Penguin Random House: Knopf to Publish Selma Blair’s Memoir in April 2022

Next April, Alfred A. Knopf will publish MEAN BABY by Selma Blair, a memoir about her childhood, her career as an actress and model, her struggles with addiction, the traumas she endured, her diagnosis and life with multiple sclerosis (and advocacy for others living with MS), and the joy and solace she found in becoming a parent. The book will be published in hardcover and eBook by Knopf. Penguin Random House Audio will publish an audiobook edition of MEAN BABY, narrated by the author. The announcement was made by Reagan Arthur, Executive Vice President and Publisher of Knopf. The book has been edited by Jennifer Jackson, Vice President and Executive Editor, who acquired the book from Brettne Bloom and Julie Barer at The Book Group.
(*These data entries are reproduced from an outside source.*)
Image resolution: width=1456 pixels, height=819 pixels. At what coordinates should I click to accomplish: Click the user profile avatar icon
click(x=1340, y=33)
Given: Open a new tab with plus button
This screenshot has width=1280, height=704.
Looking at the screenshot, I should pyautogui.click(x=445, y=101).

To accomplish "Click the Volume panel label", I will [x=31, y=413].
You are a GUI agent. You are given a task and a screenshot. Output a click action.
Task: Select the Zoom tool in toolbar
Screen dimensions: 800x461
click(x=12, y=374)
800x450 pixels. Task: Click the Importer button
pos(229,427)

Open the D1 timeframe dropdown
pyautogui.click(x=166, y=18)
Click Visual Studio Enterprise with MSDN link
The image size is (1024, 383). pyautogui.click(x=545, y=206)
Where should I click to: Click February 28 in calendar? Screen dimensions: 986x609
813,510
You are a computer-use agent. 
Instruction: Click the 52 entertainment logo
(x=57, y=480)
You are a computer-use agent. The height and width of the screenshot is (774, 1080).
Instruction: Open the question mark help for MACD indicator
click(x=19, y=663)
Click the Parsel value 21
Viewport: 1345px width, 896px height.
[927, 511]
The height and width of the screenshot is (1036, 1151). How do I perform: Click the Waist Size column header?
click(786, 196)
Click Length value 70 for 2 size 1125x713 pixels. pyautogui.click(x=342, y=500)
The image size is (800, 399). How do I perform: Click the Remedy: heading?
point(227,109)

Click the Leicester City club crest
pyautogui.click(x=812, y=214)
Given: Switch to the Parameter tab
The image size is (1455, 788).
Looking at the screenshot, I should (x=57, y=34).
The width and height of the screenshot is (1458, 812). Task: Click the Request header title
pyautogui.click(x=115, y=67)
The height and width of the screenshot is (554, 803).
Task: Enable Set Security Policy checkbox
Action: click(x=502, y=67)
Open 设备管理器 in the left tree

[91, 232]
Blair has been a reader and writer her entire life, a keeper of diaries, and a devoted archivist of her own work. The title MEAN BABY comes from the earliest story Blair recalls hearing about herself: that she was a disagreeable child with a terrible disposition and a troubling habit of biting her sisters. Subtitled “A Memoir of Growing Up,” the book recounts a childhood spent in worship of her mother, an adolescence of love and pain, her destructive ways of coping with an illness she did not know she had, her life as a model and muse, her struggles and successes in Hollywood, and her battle with depression as a young mother. These are surprising accounts from the author, never before shared. Blair also writes about finding stability and happiness in her life, and in doing so, provides readers who may be struggling in their own lives with a measure of hope.

“MEAN BABY is one of the most honest, resonant, and empathetic portraits of an artist, daughter, mother, and addict that I’ve ever read,” said Jenny Jackson. “From the first pages of her proposal, I felt certain that her writing belonged on our list. What I did not realize, until the day Selma delivered the final manuscript, was how her passion for literature, her love of Didion and Carver and Plath, would be interwoven in the text. The result is a raw, searching, deeply humane memoir, and a gorgeously wrought story of a fearless woman.”

Blair is best known for her roles in Legally Blonde, Cruel Intentions, The Sweetest Thing, and Hellboy. She is also the subject of Introducing, Selma Blair, a documentary directed by Rachel Fleit, about Selma’s life with Multiple Sclerosis, which was released earlier this month to extraordinary acclaim. In 2017, Blair was named a Person of the Year by Time Magazine for her courageous contributions as a Silence Breaker.